Private equity has smashed the $1 trillion buyout deal threshold

Total global deal value was almost double that of 2020 to set a new record high, but it wasn’t the only record for 2021

Private equity has smashed the $1 trillion buyout deal threshold
Steve Randall

Private equity (PE) has surged through another milestone with total buyout deal value of US$1.1 trillion in 2021.

That was almost double the previous year’s $577 billion and marked the first time that the figure has surpassed $1 trillion; the previous record high was $804 billion back in 2006.

Bain & Company’s newly-published Global Private Equity Report shows that this exponential rise was down to deal size rather than the number of deals. The average deal size was $1.1 billion – the first time this figure has topped $1bn - and the number of $1bn+ deals was roughly double that of 2020.

The PE industry has been sitting on a vast mountain of dry powder, reaching a record $3.4 trillion last year, including around $1 trillion in buyout funds.

North America leads P2P

There was a jump in the number of public-to-private deals, driven by PE firms in North America and Asia.

These take-private deals accounted for $469 billion of the capital deployed globally in 2021, up 57% year-over-year, the first time since 2006-07 that P2P has seen such an increase, although last year’s deals tended to be smaller.

PE firms saw their share of M&A activity rise to 19% globally, the highest level since 2006.

Average buyout multiples rose to 12.3x in North America and 11.9x in Europe, with one reason being bets on specialized tech futures. One in three buyouts involves a technology firm with fintech, healthcare, and business services in favour.

Private equity investors closed $284 billion in tech deals in 2021, 90% of which were software deals.

While PE firms were busy buying in 2021, there was also a frenzy for exits.

Overall, buyout funds unloaded $957 billion in assets globally, more than doubling a strong 2020 total and beating the five-year average by 131%. Special-purpose acquisition company (SPAC) deals were particularly notable, increasing 325% from the year before and reaching $158 billion.

Pressure is on

Hugh MacArthur, global head of Bain & Company’s Private Equity practice, says that the high prices paid in 2021 means there is increased pressure for deal sponsors to deliver this year.

“The chances of success are highest for firms with a long track record in a sector,” he said. “To drive returns during this high-wired time, it is critical that dealmakers fully understand the microeconomics of the sector, the value creation levers available to pull and the risks they’re under writing.”

But what impact will the Ukraine crisis have on deals?

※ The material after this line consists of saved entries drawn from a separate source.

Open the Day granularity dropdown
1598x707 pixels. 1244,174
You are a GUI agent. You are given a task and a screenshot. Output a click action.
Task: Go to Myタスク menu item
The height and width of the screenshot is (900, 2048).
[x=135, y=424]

“Ripple effects from the Ukraine conflict will be felt far and wide. The most obvious impact will be on oil & gas supplies, which now face both political and physical risks,” MacArthur said. “Amid the chaos, investors will be challenged to gain conviction around a most-likely scenario. Rather, private equity investors and their portfolio companies will need to plan for a wider-than-normal range of scenarios and watch closely as events continue to unfold.”